中文版本
摘要
感谢作者在 v1.5.0 中提供了结构清晰的 publisher strategy registry 和独立 CARSI tier,这使合法机构访问来源的扩展变得非常自然。
建议增加对 SAGE Journals(DOI 前缀 10.1177/)的支持。目前 SAGE 文章不会被路由到 publisher browser strategy、WebVPN-specific PDF URL 构造或可选 CARSI publisher 配置。
复现信息
- 版本:
scansci-pdf 1.5.0(v1.5.0,commit b4e2c5630bbaf900e43ce49868c9951ce2c1474c)
- 策略:
legal_only
- DOI:
10.1177/14644207221121976
- 已配置的合法来源:有效 WebVPN session,且已启用 CARSI
复现结果:
from scansci_pdf.sources.publishers import get_publisher, get_publisher_fast_sources
doi = "10.1177/14644207221121976"
print(get_publisher(doi)) # ""
print([name for _, name in get_publisher_fast_sources(doi)]) # []
在当前网络解析中,该 DOI 会到达:
https://sage.cnpereading.com/doi/10.1177/14644207221121976
文章页可正常访问并显示 Restricted access,而未认证的 /doi/pdf/... 请求返回 HTML 而非 PDF。部分网络中标准 journals.sagepub.com 路径也可能不可访问,因此保留 DOI 解析后的 SAGE host 很重要。
v1.5.0 中的根因
src/scansci_pdf/sources/publishers.py:没有 10.1177/ -> SAGE 映射,也没有 SAGEBrowser tool registration。
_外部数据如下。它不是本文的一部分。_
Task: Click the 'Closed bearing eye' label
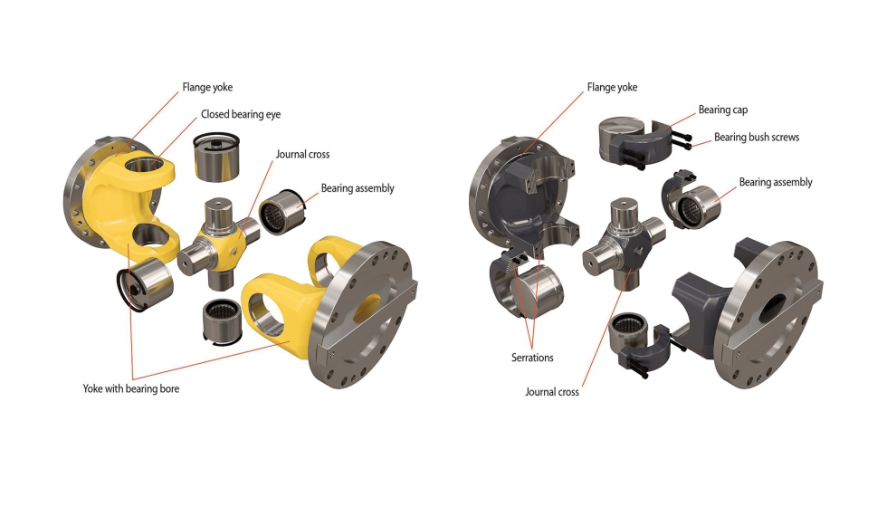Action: (241, 114)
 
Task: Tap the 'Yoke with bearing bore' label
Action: (130, 388)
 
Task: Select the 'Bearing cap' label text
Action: (723, 110)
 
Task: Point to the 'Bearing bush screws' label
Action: (757, 137)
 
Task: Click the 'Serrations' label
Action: (532, 358)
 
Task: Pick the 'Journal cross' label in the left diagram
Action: (302, 154)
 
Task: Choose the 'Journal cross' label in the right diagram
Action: (552, 391)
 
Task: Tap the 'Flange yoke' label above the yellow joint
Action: (207, 87)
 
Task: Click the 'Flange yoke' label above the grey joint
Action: (612, 87)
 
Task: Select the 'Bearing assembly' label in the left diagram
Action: (358, 188)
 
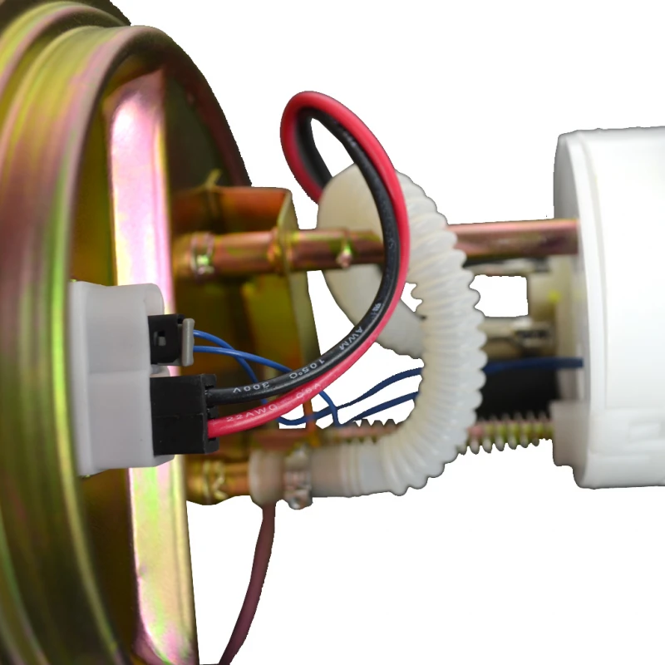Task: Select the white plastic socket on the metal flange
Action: pos(108,374)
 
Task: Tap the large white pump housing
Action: pos(615,308)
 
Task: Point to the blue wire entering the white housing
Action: pos(532,363)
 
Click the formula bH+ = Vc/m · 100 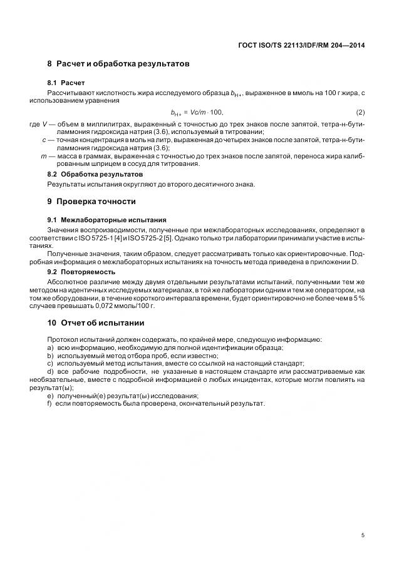(x=197, y=112)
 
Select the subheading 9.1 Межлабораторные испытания (x=106, y=220)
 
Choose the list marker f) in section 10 (x=50, y=403)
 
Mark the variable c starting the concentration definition (x=44, y=140)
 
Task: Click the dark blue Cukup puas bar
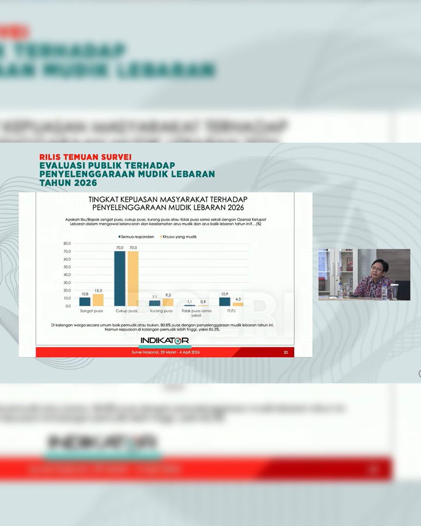[x=120, y=278]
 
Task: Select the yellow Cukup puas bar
[x=133, y=278]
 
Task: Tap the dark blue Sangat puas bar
[x=85, y=302]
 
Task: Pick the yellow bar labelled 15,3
[x=98, y=300]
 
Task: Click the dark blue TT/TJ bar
[x=225, y=302]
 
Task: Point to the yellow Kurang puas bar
[x=168, y=302]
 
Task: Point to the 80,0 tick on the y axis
[x=67, y=243]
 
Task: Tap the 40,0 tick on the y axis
[x=67, y=275]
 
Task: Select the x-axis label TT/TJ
[x=231, y=311]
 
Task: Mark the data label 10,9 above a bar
[x=225, y=294]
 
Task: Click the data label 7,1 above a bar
[x=154, y=297]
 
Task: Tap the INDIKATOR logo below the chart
[x=164, y=341]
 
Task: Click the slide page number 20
[x=285, y=352]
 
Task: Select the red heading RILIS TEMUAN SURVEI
[x=85, y=156]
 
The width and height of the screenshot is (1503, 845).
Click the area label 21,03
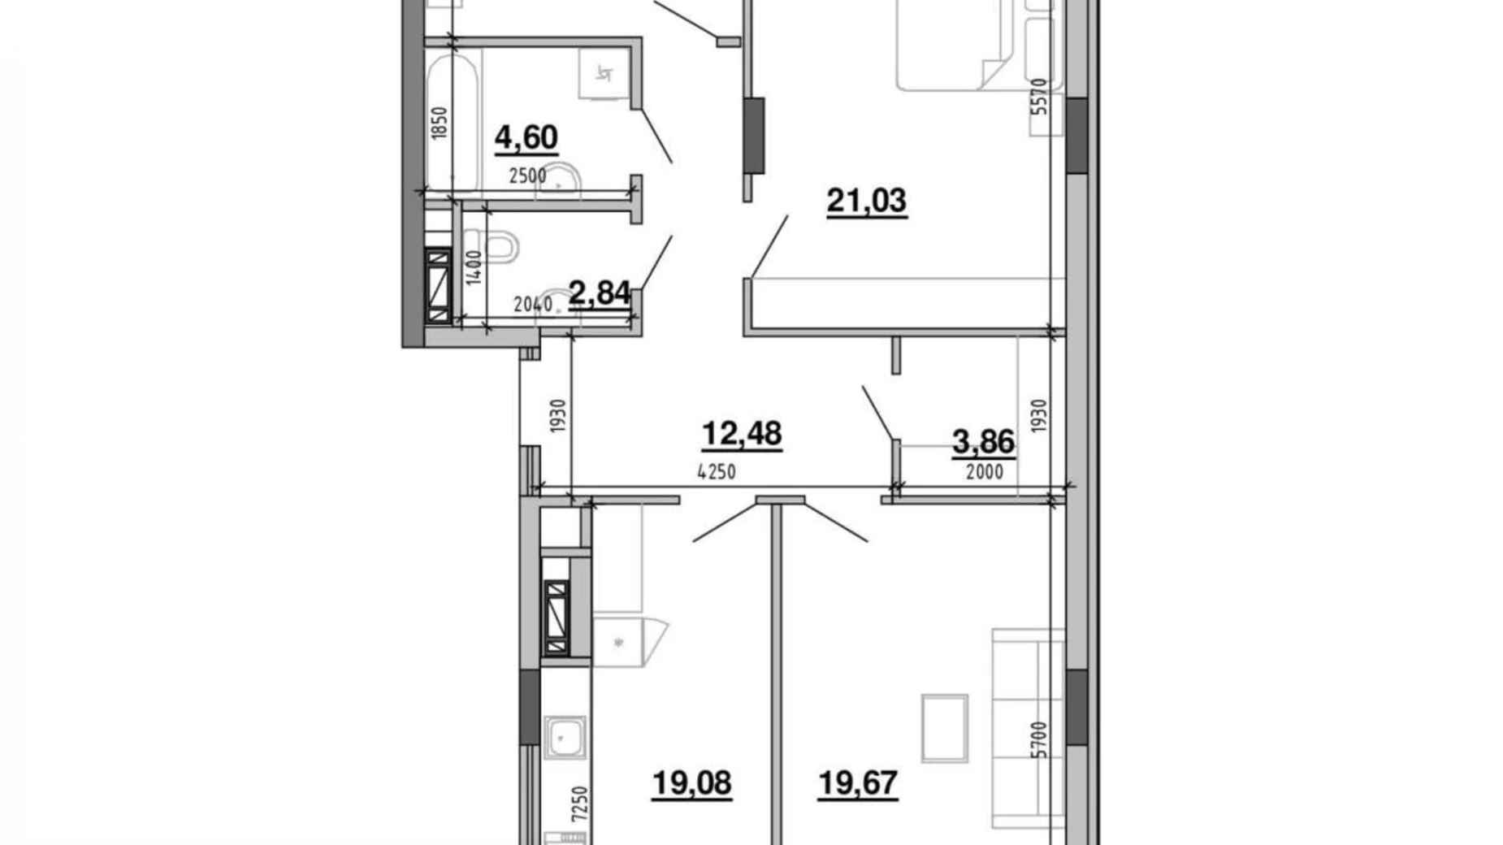(866, 200)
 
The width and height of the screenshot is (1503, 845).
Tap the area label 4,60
(526, 137)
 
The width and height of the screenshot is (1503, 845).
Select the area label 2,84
(600, 292)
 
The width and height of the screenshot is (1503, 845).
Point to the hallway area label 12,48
(741, 434)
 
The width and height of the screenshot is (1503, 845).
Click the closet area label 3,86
(983, 442)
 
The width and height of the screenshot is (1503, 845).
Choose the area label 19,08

src/scansci_pdf/sources/vpnsci.py:没有针对 journals.sagepub.com 或 sage.cnpereading.com 的 PDF URL 规则。
src/scansci_pdf/data/publisher_carsi.json:未注册 SAGE domain。如果 SAGE 平台提供可适配的机构认证流程,当前 CARSI routing 也不会尝试该 publisher。
- generic browser 功能虽然存在,但对未注册的 SAGE DOI,正常 tier 构造不会选择该策略。
按当前架构建议的实现方式
- 注册 SAGE:
# sources/publishers.py
"10.1177/": "SAGE",
PUBLISHER_TOOL_MAP["SAGE"] = ["SAGEBrowser", "Crossref", "Unpaywall"]
- 在
publisher_strategies.py 中新增 try_sage_browser()。应首先解析 DOI 并保留实际返回的 SAGE host,然后在已认证浏览器上下文中测试 host-relative PDF candidates:
pdf_candidates = [
f"/doi/pdf/{doi}?download=true",
f"/doi/pdf/{doi}",
]
这样可同时支持 journals.sagepub.com 与 sage.cnpereading.com 等区域 SAGE 前端,而不是仅硬编码一个 host。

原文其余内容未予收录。